EXTRACTED TEXT:
+===+

Nvidia is moving deeper into healthcare through a partnership with Abridge, a $5.3bn startup whose Artificial Intelligence app already listens in on doctor-patient conversations and turns them into clinical notes, to build an artificial intelligence model purpose-built for healthcare. Announced June 11, 2026, it is the latest move in an escalating fight among Big Tech’s biggest names for a place inside the exam room. The model is designed specifically for clinical conversations and will live exclusively inside Abridge’s platform, powering tasks such as medical documentation and clinical decision support. It is expected to be ready later this year.
The companies are positioning the system as different from a general medical chatbot. Instead of adapting a broad language model for healthcare after the fact, Nvidia and Abridge plan to train it on the actual back-and-forth of medical visits, including interruptions, jargon, uncertainty and the structure of doctor-patient dialogue. The model is built on Nvidia’s Nemotron family of open Artificial Intelligence models and trained on Blackwell infrastructure using de-identified data, according to Kimberly Powell, Nvidia’s vice president of healthcare.
Nvidia is already an investor in Abridge through its venture arm, NVentures, and Abridge is a significant player in ambient clinical documentation. The startup has raised roughly $800mn to date, including a round that valued it at $5.3bn, and its ambient-listening software is already running across more than 100 health systems, including Kaiser Permanente, Mayo Clinic, Johns Hopkins and Yale New Haven Health. That footprint gives Nvidia a real-world clinical deployment while giving Abridge a custom model backed by the chipmaker’s computing infrastructure.
The partnership arrives as major technology companies and Artificial Intelligence labs compete for healthcare use cases. Microsoft recently announced a collaboration with Mayo Clinic to build a healthcare Artificial Intelligence model trained on the clinic’s data, while OpenAI and Anthropic have launched health products for consumers and providers. The promise is less time spent typing notes and more time spent with patients, but oversight remains unsettled. As of mid-2026, there is still no FDA-cleared generative Artificial Intelligence tool for clinical care, leaving documentation and decision-support systems operating in a gray zone as they expand across hospitals.

+===+

Please write out the passage from the article on Nvidia and Abridge word for word, starting at "Nvidia is already" and ending at "chipmaker’s computing infrastructure.".

+===+

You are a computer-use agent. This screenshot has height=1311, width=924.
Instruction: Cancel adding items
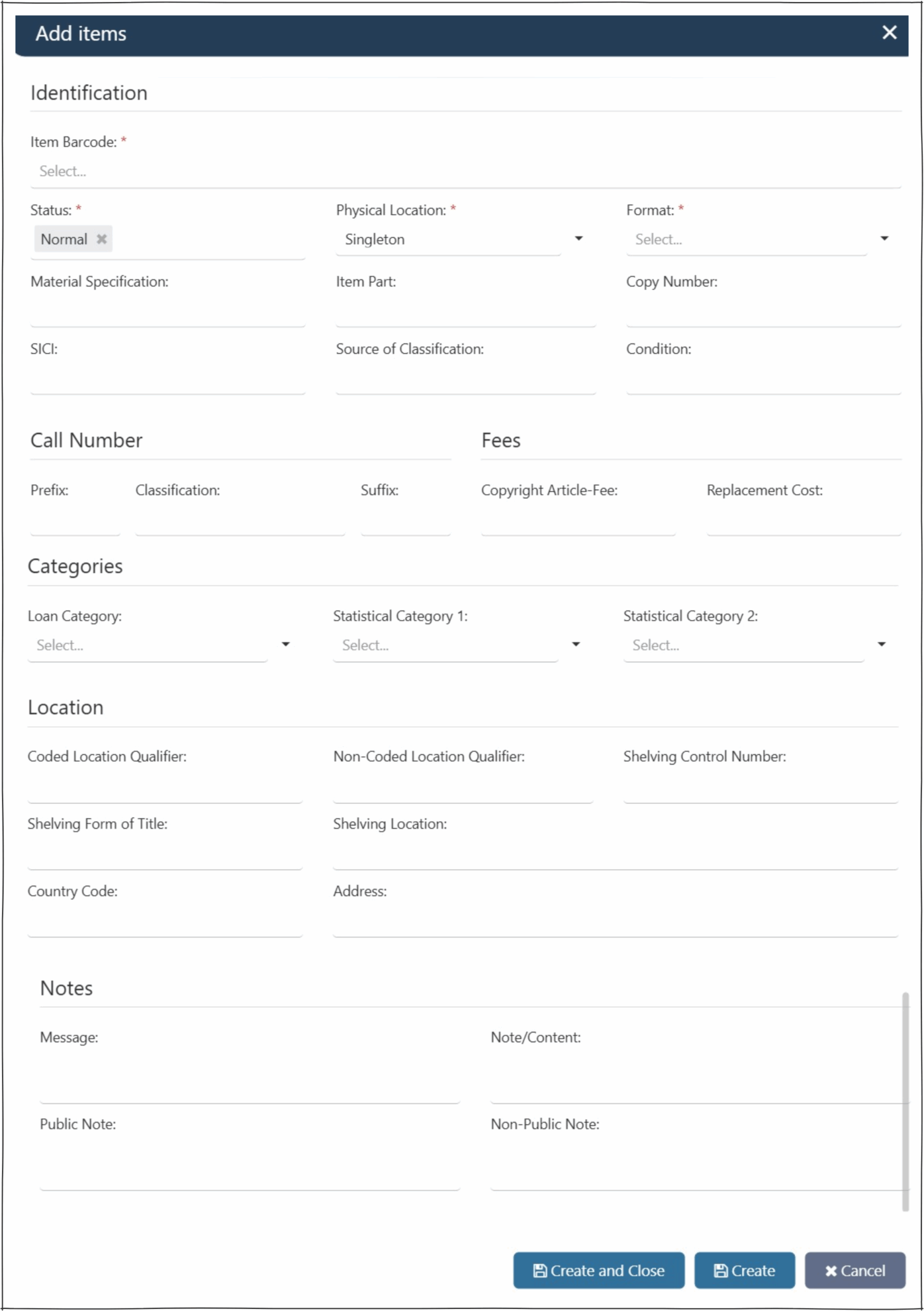click(x=854, y=1271)
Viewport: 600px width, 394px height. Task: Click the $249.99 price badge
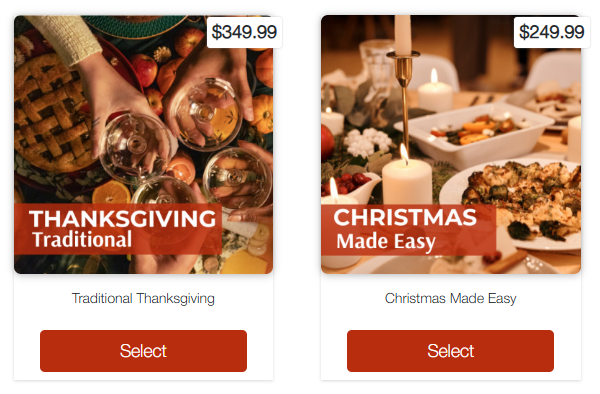point(551,32)
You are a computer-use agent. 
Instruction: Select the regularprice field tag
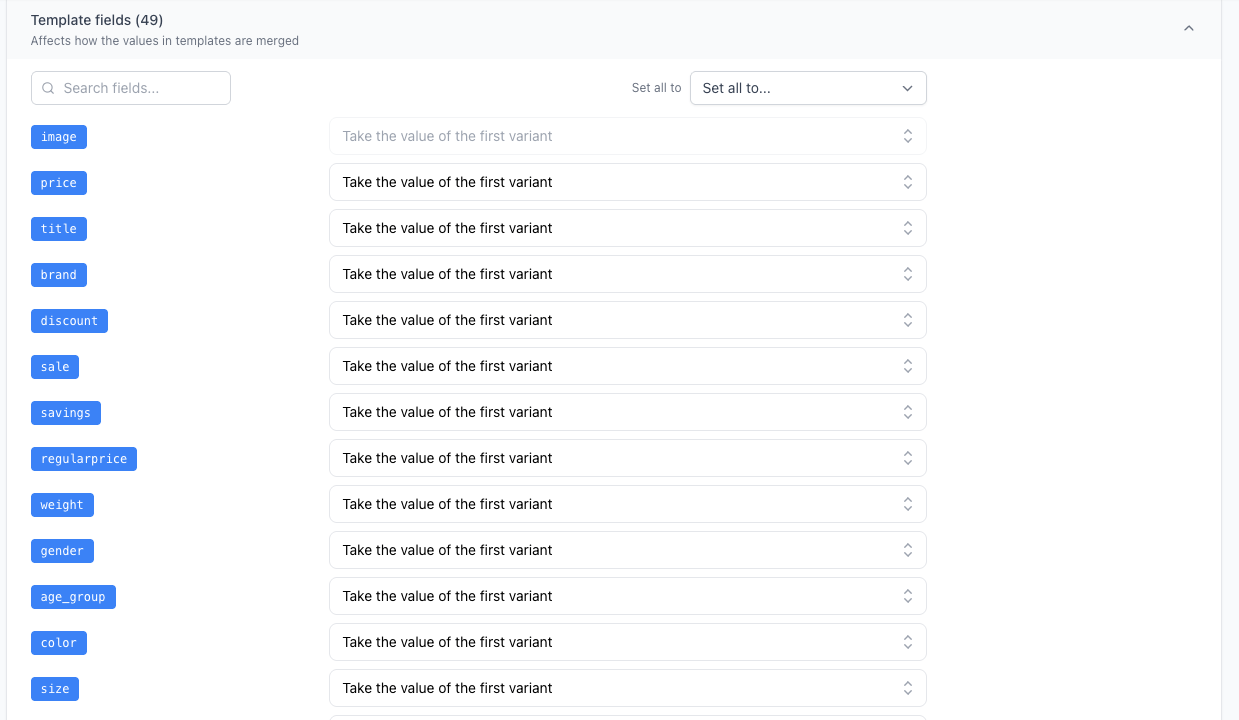(x=83, y=458)
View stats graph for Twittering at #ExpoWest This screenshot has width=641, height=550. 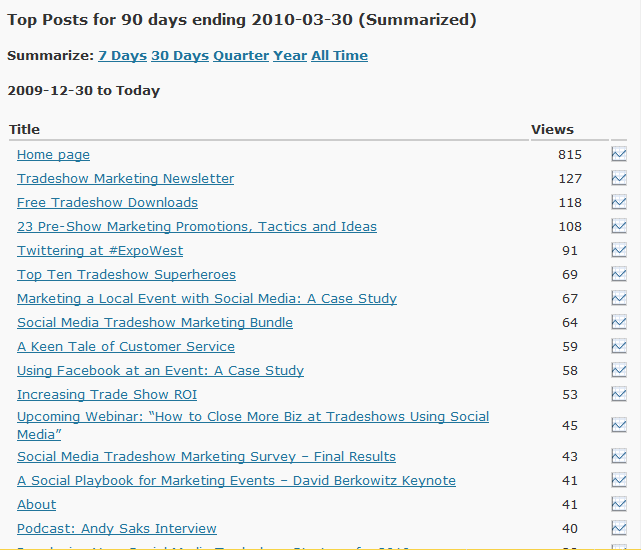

+===+

EXPECTED OUTPUT:
Nvidia is already an investor in Abridge through its venture arm, NVentures, and Abridge is a significant player in ambient clinical documentation. The startup has raised roughly $800mn to date, including a round that valued it at $5.3bn, and its ambient-listening software is already running across more than 100 health systems, including Kaiser Permanente, Mayo Clinic, Johns Hopkins and Yale New Haven Health. That footprint gives Nvidia a real-world clinical deployment while giving Abridge a custom model backed by the chipmaker’s computing infrastructure.